EXERCISE AIM => Once you find the line with "You are a GUI", output it and every line after it exactly, through the last line of the listing, but no pictures.

--

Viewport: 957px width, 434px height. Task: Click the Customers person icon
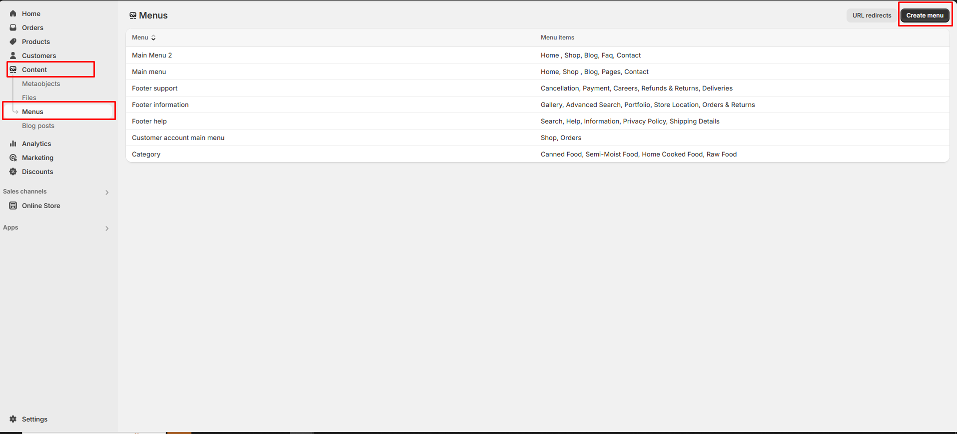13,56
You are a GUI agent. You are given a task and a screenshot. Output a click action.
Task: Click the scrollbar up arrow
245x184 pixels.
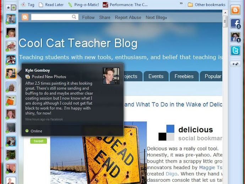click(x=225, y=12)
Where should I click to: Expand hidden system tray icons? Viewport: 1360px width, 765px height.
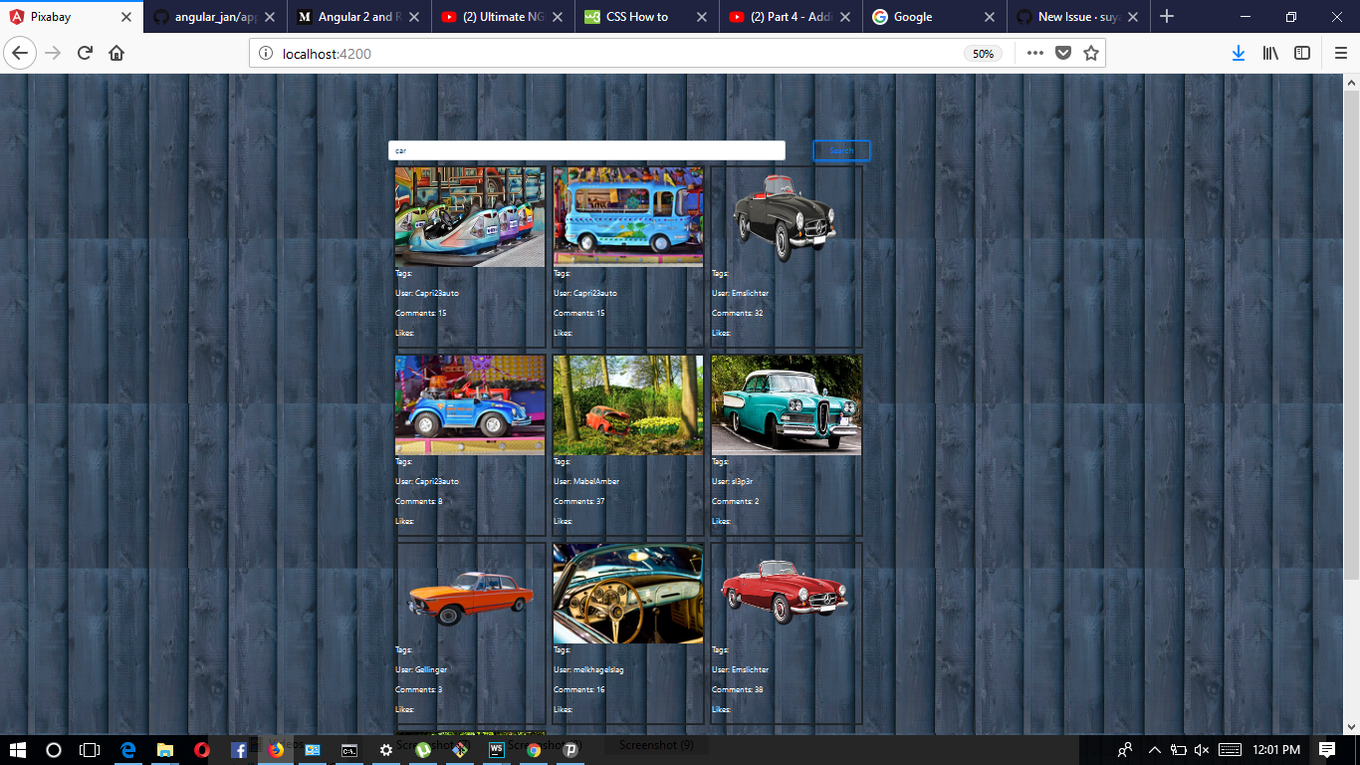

--

OUTPUT OF THE TASK =>
You are a GUI agent. You are given a task and a screenshot. Output a click action.
Task: Click the scrollbar up arrow
245x184 pixels.
click(x=225, y=12)
Where should I click to: Expand hidden system tray icons? Viewport: 1360px width, 765px height.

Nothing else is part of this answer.